[GOAL]
Rewrite the items below, swapping each "Image resolution" for "Image dimensions" and leaving everything else unchanged.

[Word and item position data]
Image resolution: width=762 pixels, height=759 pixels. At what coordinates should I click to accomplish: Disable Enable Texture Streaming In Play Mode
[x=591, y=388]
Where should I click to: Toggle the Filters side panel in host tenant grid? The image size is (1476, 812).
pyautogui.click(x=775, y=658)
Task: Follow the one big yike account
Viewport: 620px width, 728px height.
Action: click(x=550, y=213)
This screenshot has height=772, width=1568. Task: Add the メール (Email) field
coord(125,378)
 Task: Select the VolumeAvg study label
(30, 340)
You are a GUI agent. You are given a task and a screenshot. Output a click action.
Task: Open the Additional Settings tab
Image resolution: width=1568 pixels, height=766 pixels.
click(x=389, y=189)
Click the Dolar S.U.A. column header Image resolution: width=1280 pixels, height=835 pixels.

[WRITTEN RESPONSE]
Image dimensions: width=762 pixels, height=759 pixels. At what coordinates should I click to accomplish: Disable Enable Texture Streaming In Play Mode
[x=591, y=388]
Where should I click to: Toggle the Filters side panel in host tenant grid? The image size is (1476, 812).
pyautogui.click(x=775, y=658)
Task: Follow the one big yike account
Viewport: 620px width, 728px height.
Action: click(x=550, y=213)
This screenshot has height=772, width=1568. Task: Add the メール (Email) field
coord(125,378)
 Task: Select the VolumeAvg study label
(30, 340)
You are a GUI agent. You are given a task and a screenshot. Output a click action.
Task: Open the Additional Settings tab
Image dimensions: width=1568 pixels, height=766 pixels.
click(x=389, y=189)
Click the Dolar S.U.A. column header Image dimensions: width=1280 pixels, height=835 pixels.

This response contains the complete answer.